Russiagate, Conte nei guai: Barr lo smentisce. E l’affare-Retelit s’ingrossa
Giuseppe Conte aveva negato di aver fornito informazioni agli Usa, ma Raymond Barr lo smentisce. E il Russiagate è sempre più un incubo per il premier. Tutto ciò nonostante ieri, al Copasir, il direttore del Dis Gennaro Vecchione rispondendo alle domande dei parlamentari, avesse provato a dare spago alla linea di Conte. Vecchione non aveva potuto negare verifiche su quanto chiesto dal politico statunitense. Ma aveva assicurato che non c’era stato alcuna consegna a William Barr, ministro della Giustizia. Il quale aveva indagato per conto della Casa Bianca in una controinchiesta sul Russiagate per dimostrare che i Democratici avevano lavorato sotto traccia. Obiettivo: provare a condizionare la vittoria di Trump alla vittoria alle Presidenziali americane del 2016. Ad aiutare i nemici di Trump, secondo le teorie della Casa Bianca, i Servizi Segreti europei. Compresi quelli italiani sotto i governi di Matteo Renzi e Paolo Gentiloni.Stati Uniti.
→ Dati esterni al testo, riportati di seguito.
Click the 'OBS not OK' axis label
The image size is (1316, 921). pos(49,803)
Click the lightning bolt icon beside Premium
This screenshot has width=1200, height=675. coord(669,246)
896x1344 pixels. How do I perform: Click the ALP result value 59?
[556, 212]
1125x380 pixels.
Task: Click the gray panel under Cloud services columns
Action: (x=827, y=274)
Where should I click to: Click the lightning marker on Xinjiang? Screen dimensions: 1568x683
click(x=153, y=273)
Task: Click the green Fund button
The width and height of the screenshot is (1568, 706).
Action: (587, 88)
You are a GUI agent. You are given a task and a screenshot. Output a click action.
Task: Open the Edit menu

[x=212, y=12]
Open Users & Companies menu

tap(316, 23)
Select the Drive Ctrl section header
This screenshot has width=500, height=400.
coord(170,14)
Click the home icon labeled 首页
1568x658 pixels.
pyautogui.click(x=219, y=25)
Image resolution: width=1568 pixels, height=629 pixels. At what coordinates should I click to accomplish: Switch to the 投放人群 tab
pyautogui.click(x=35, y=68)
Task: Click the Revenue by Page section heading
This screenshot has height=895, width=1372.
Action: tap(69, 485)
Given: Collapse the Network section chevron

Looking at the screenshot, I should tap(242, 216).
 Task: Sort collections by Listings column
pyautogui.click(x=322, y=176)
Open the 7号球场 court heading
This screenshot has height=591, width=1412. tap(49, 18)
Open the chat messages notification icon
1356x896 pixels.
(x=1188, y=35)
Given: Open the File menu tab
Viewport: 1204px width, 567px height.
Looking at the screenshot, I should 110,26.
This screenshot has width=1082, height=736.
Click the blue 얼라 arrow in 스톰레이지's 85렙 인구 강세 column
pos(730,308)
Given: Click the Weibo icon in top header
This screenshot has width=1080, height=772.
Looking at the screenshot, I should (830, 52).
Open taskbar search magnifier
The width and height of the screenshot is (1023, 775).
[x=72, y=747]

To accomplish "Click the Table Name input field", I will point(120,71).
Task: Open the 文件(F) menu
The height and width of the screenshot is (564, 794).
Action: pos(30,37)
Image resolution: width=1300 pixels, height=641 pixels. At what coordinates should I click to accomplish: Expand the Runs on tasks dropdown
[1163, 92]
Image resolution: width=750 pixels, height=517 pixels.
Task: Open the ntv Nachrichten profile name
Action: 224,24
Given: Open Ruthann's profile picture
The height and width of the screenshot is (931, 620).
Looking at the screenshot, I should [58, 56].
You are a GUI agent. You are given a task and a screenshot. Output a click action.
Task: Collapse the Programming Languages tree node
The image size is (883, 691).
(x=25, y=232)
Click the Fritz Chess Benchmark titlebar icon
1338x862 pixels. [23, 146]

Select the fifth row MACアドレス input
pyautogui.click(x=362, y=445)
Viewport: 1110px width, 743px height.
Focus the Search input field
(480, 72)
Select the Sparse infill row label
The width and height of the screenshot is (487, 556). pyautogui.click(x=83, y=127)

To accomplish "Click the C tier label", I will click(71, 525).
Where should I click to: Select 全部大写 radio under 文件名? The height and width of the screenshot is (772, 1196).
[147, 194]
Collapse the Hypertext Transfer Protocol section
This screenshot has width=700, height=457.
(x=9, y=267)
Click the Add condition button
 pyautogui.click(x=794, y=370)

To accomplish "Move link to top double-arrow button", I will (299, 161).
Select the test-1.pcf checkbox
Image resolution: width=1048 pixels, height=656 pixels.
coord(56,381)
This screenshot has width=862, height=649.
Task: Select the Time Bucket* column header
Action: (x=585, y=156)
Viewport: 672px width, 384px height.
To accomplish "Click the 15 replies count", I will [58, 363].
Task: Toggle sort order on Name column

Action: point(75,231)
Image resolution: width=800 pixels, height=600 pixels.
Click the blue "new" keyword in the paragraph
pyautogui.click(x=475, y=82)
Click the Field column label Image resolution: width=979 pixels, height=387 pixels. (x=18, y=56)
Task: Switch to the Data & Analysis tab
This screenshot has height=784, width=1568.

Russiagate, Barr smentisce Conte
Secondo il Corriere della Sera, in un’ intervista alla Fox News, emittente vicina a Donald Trump, Barr ha confermato il passaggio di informazioni attraverso il procuratore Duhram. “Alcuni dei Paesi che Durham riteneva potessero avere alcune informazioni utili volevano discutere preliminarmente con me della portata dell’ indagine. Ma anche della sua natura, di come intendessi gestire informazioni confidenziali e via dicendo. Ho discusso queste questioni con quei Paesi. E ho stabilito un canale attraverso il quale Durham potesse ottenere assistenza da loro”. Secondo il “Corriere“, il fatto che adesso Barr parli di canale aperto e di assistenza fa comprendere che alcuni elementi sono già stati raccolti. Nonostante Conte e Vecchione lo neghino.
Intanto, potrebbe finire davanti al Copasir e davanti al Parlamento anche il caso Retetil che coinvolge il premier per un presunto conflitto d’interessi. Ieri, dopo le smentite e le giustificazioni di Conte, l’Espresso ha pubblicato la fattura pagata all’allora avvocato, che di lì, a poco sarebbe diventato premier.